§ **Source information**

——————

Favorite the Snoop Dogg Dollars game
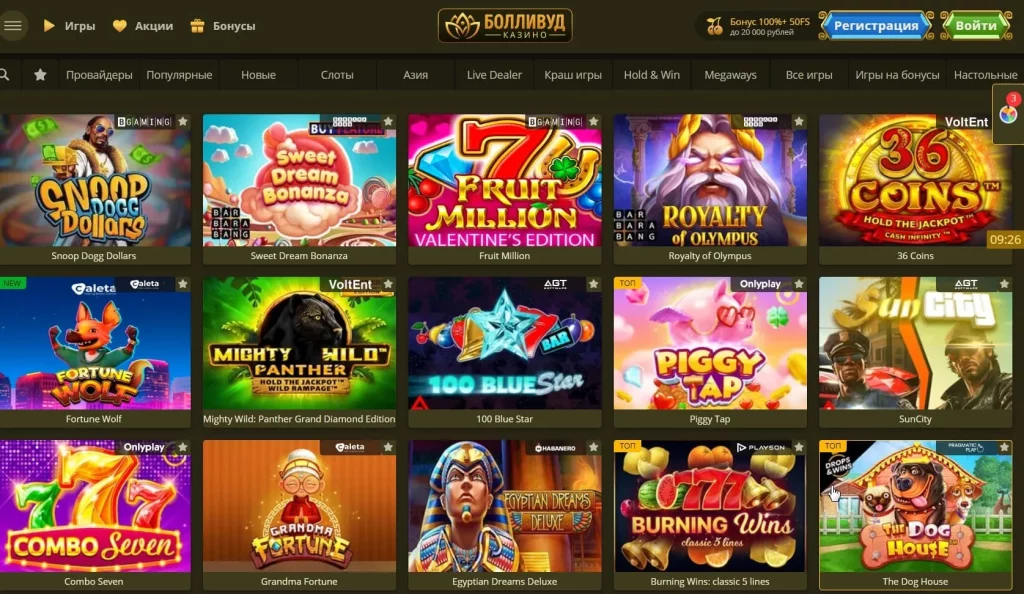1024x594 pixels. click(x=183, y=121)
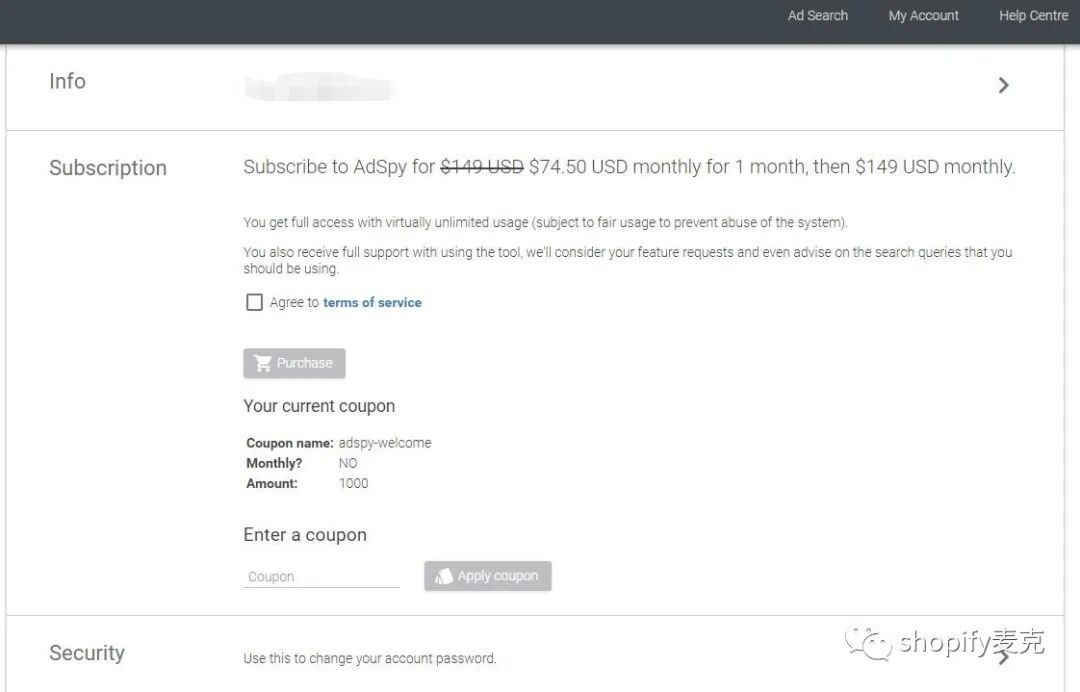Open the Help Centre page
The width and height of the screenshot is (1080, 692).
[x=1033, y=15]
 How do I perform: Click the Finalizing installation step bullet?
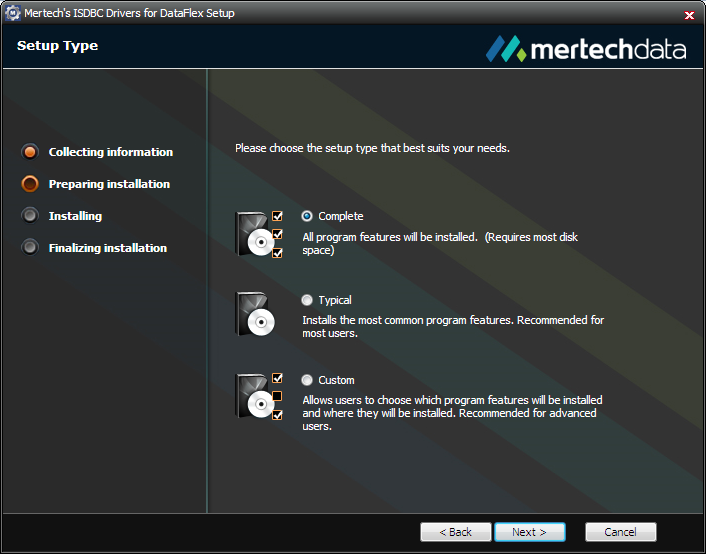pyautogui.click(x=30, y=248)
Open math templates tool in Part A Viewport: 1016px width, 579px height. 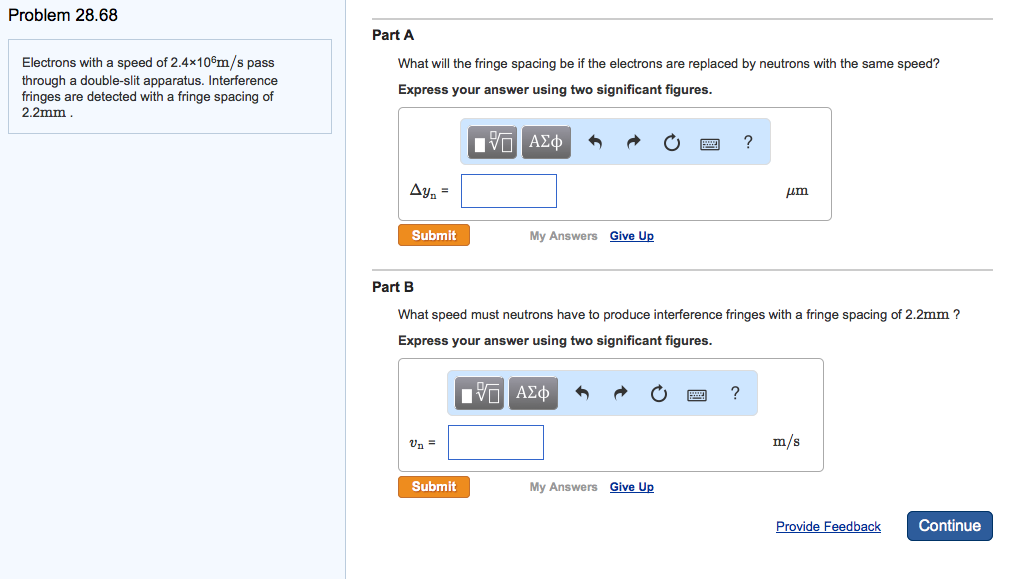click(495, 142)
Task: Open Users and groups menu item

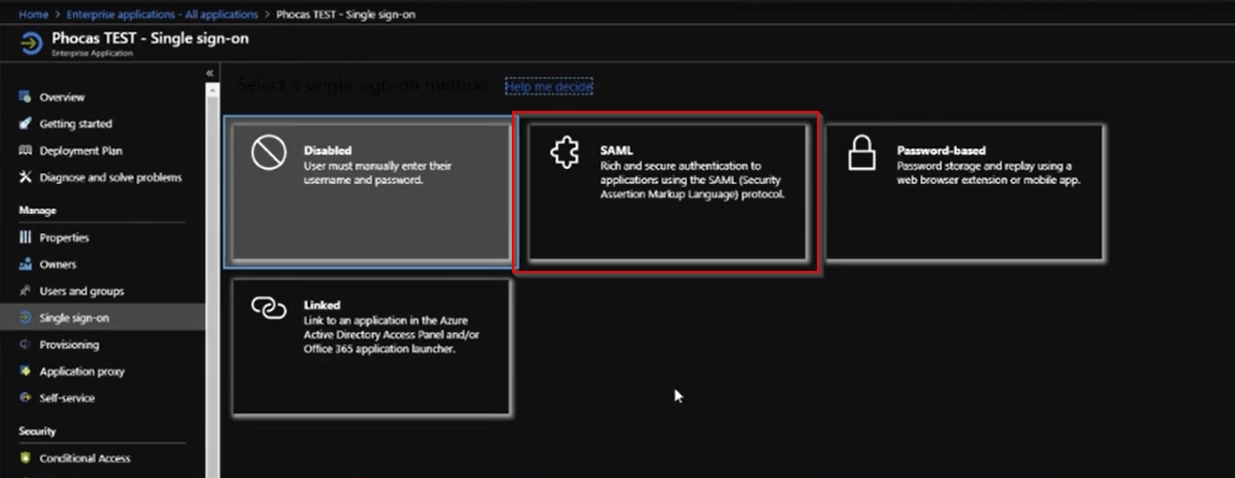Action: (81, 291)
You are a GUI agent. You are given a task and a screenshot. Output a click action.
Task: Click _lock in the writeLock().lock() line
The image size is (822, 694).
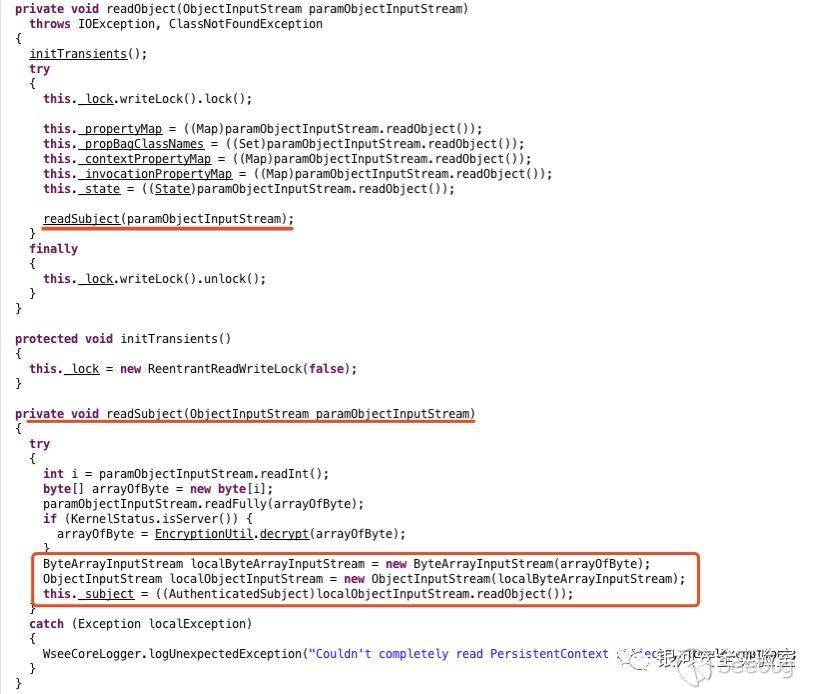(x=96, y=99)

——————

§ **What you should do**
Your task is to reproduce exactly the lines from the one that holds "Task: Open Users and groups menu item" to the last line of the listing, and only those, omitting the pictures.

§ **Answer to this problem**
Task: Open Users and groups menu item

Action: (81, 291)
You are a GUI agent. You are given a task and a screenshot. Output a click action.
Task: Click _lock in the writeLock().lock() line
The image size is (822, 694).
(x=96, y=99)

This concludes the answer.